(RECORDED INFORMATION begins)
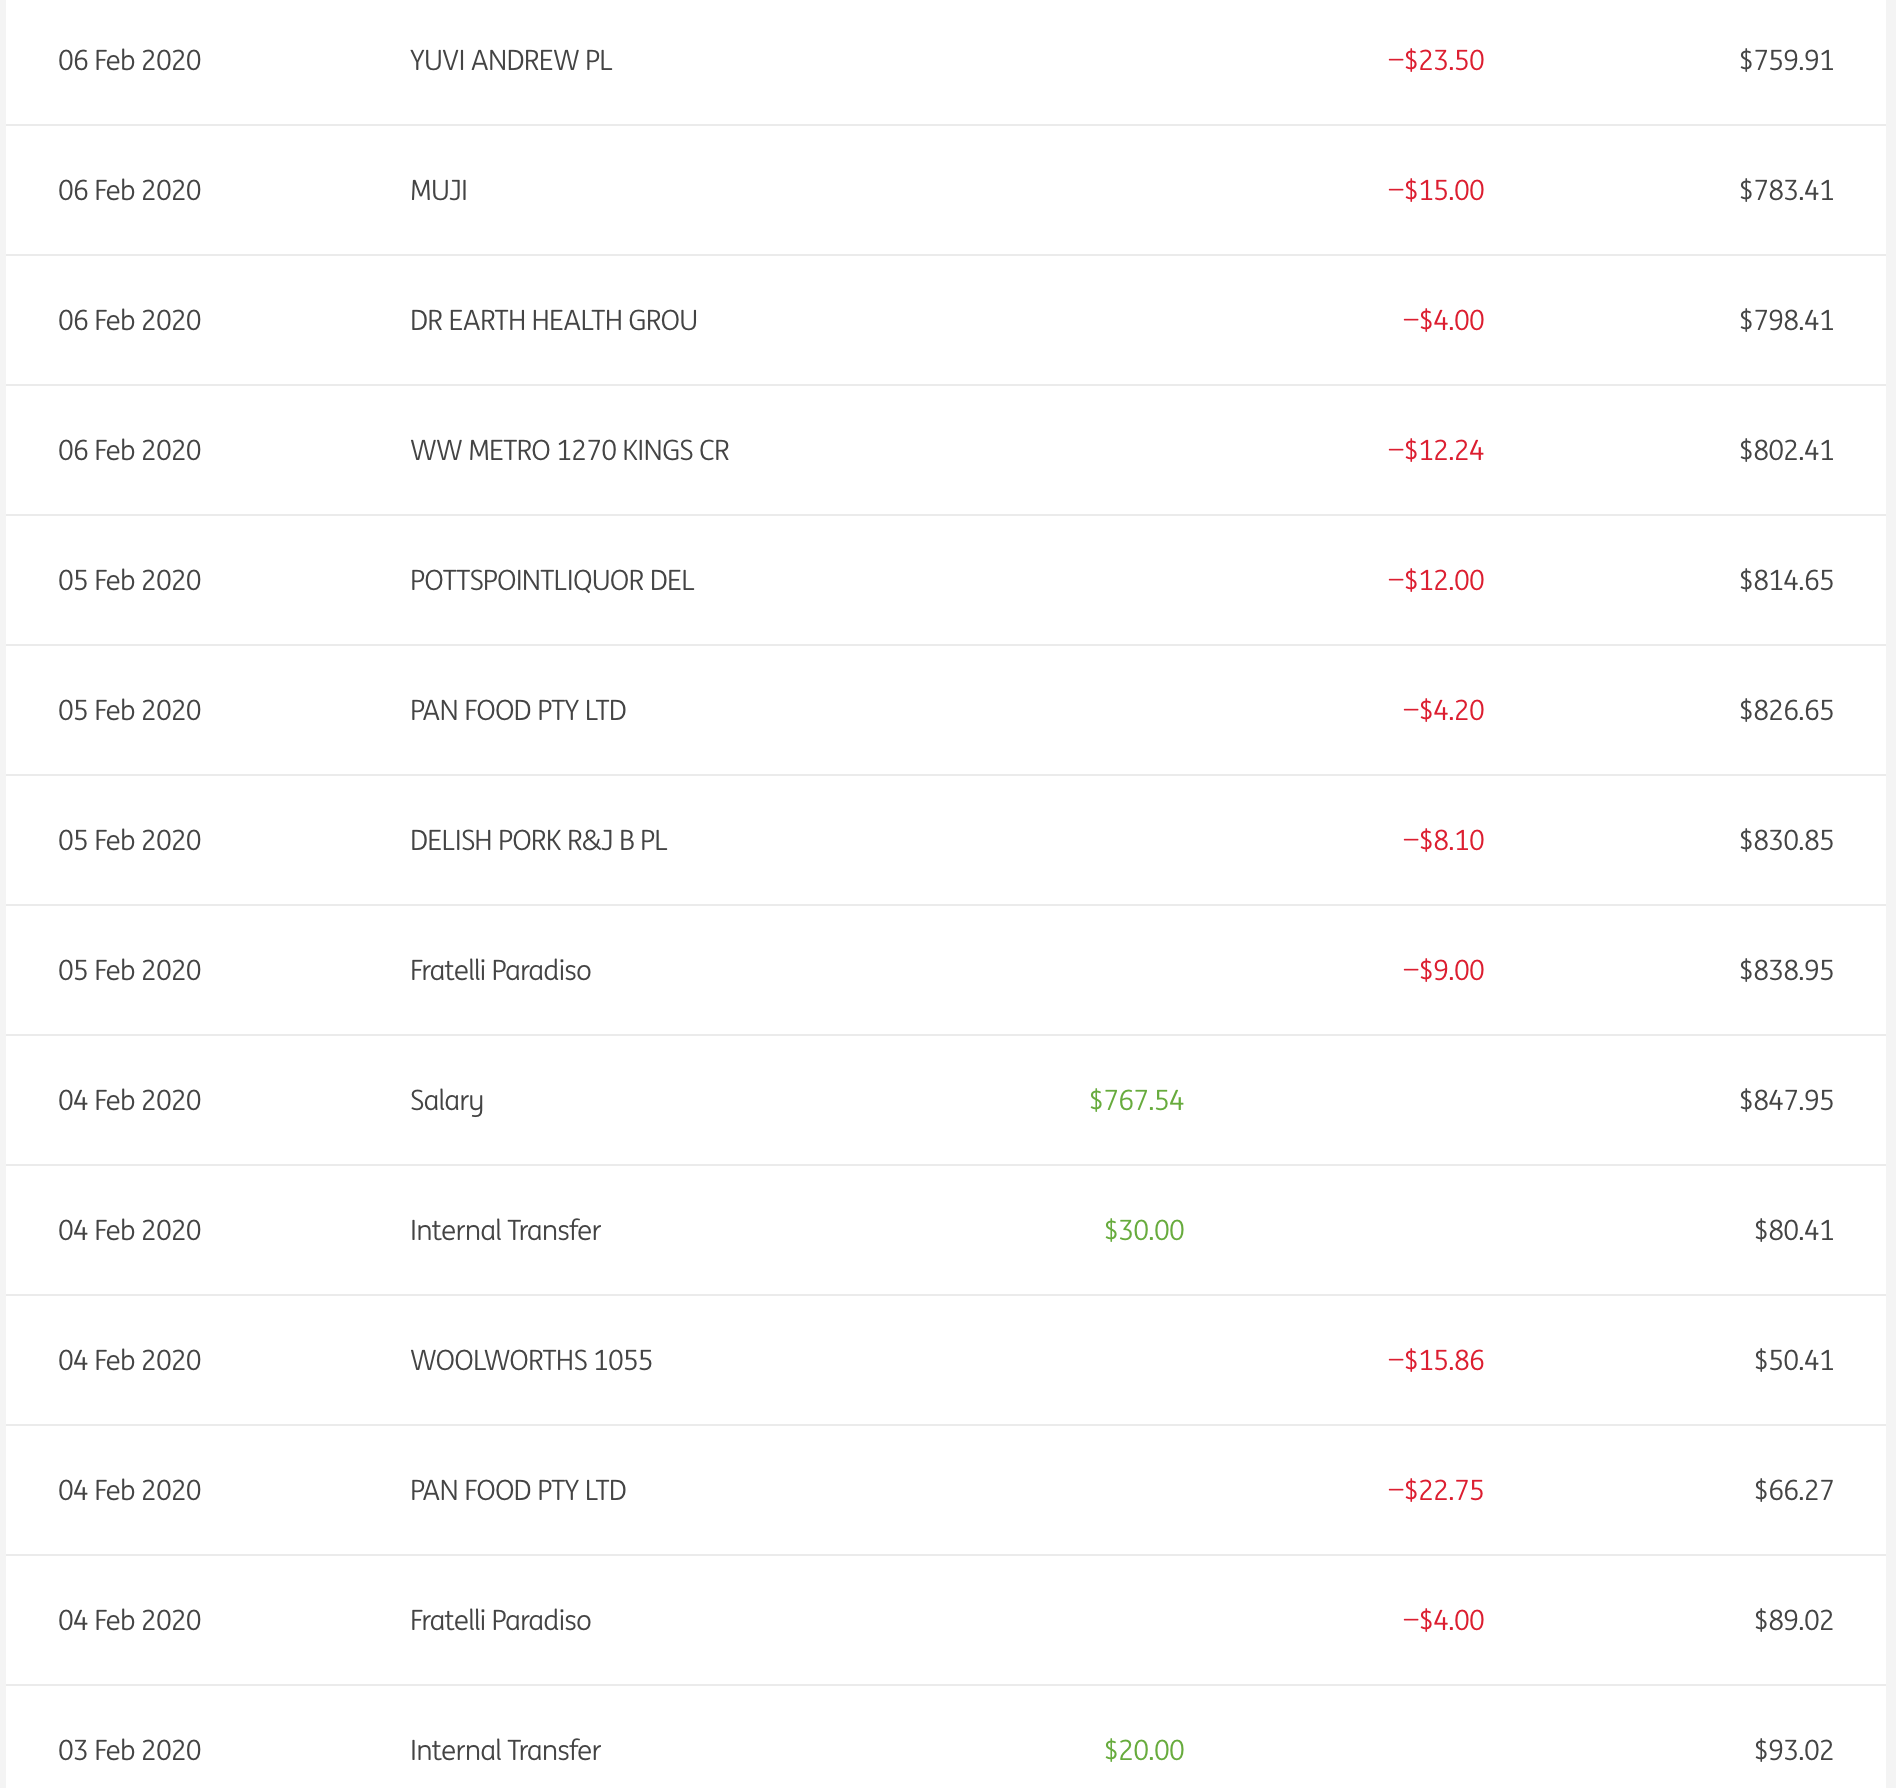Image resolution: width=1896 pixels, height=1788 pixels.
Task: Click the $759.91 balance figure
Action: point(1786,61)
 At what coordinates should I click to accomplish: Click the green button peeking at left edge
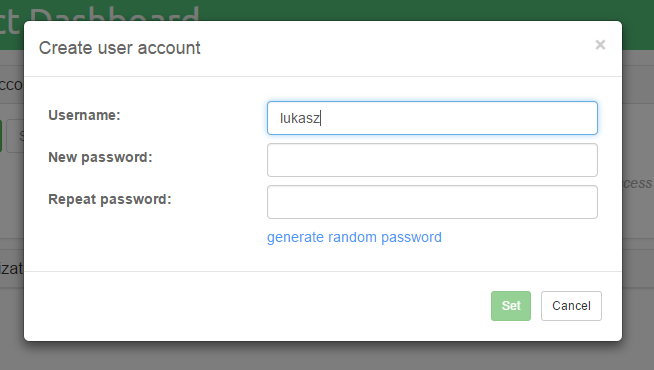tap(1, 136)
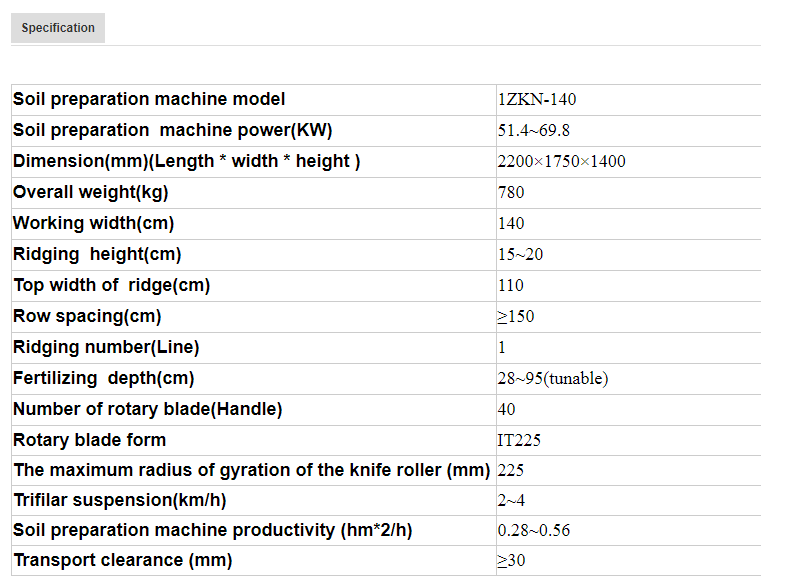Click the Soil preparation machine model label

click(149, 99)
(RECORDED INFORMATION ends)
• EXERCISE GOAL: Reproduce exactly the part of the records above that begins at the line holding "At what coordinates" and ends at the final line, both included, leaving out the pictures.

• SOLVED EXERCISE:
 At what coordinates should I click to accomplish: Click the green button peeking at left edge
tap(1, 136)
Click the Soil preparation machine model label

click(149, 99)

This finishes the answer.